*** Opening of Source material ***

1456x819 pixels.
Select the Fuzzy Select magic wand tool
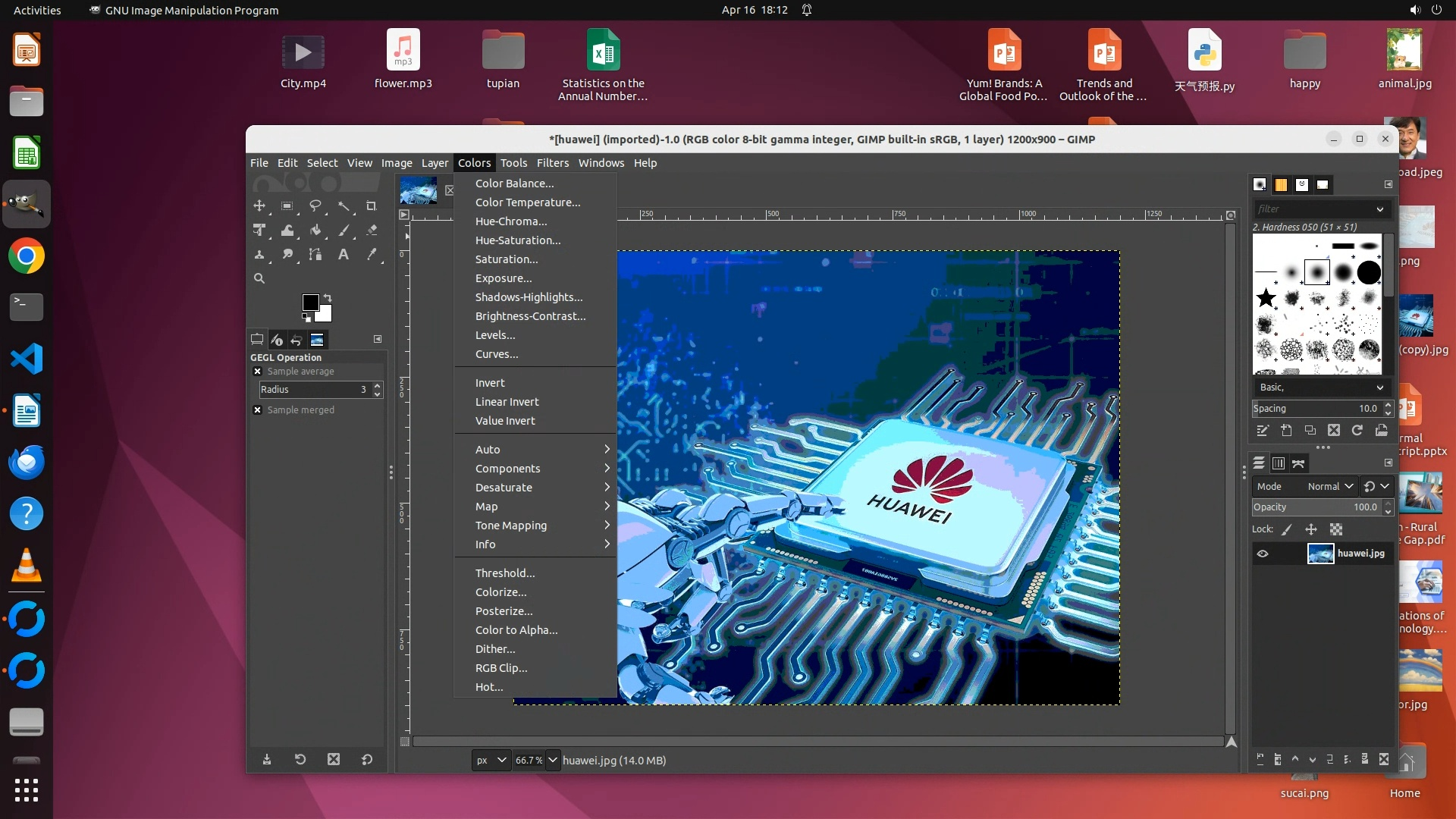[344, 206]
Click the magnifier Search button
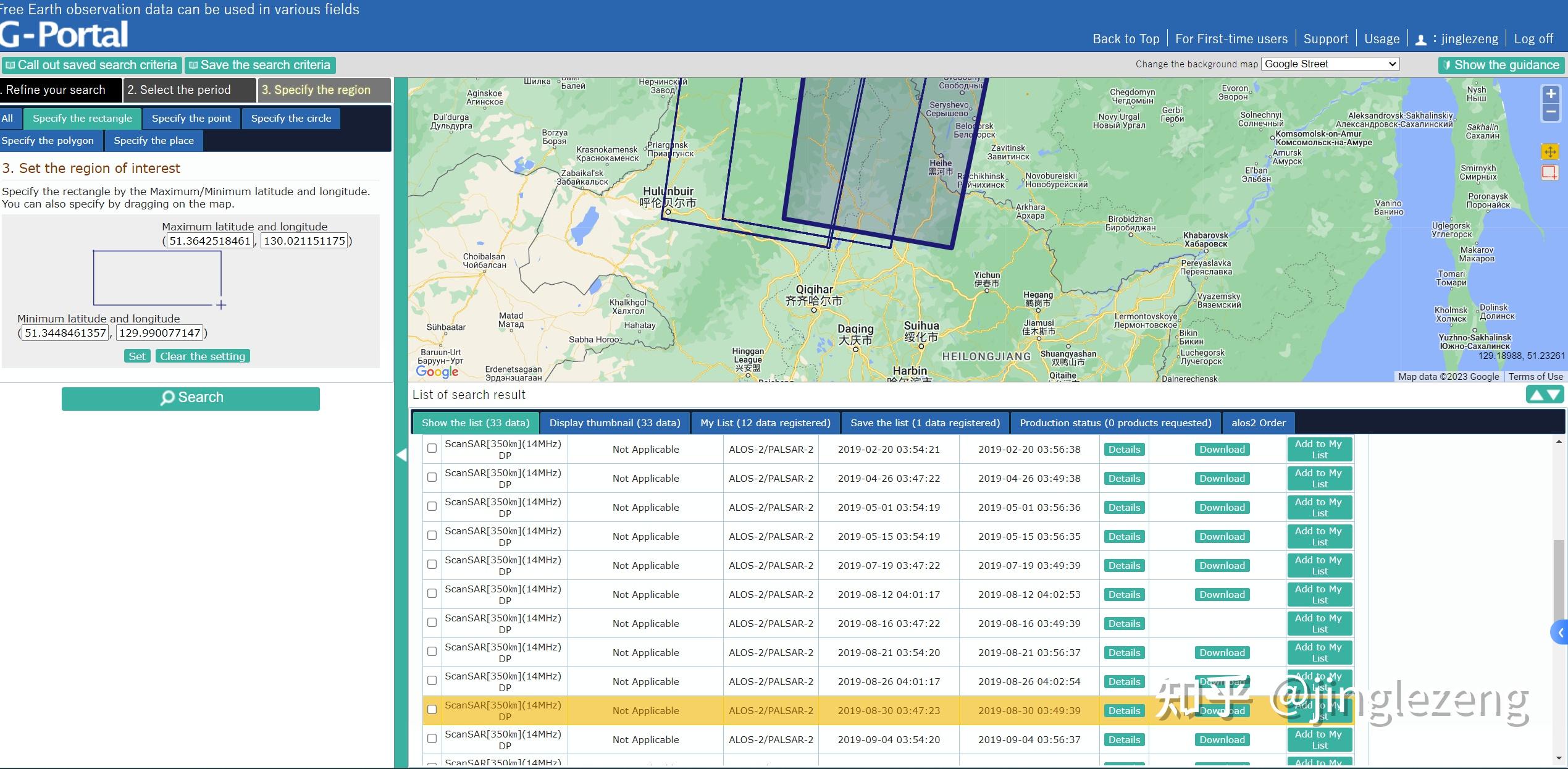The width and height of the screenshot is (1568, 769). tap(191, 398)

*** Close of Source material ***

■ **Work required**:
With the pictures removed, return the listing above in its exact original wording.

■ **The answer**:
1456x819 pixels.
Select the Fuzzy Select magic wand tool
[344, 206]
Click the magnifier Search button
The width and height of the screenshot is (1568, 769). tap(191, 398)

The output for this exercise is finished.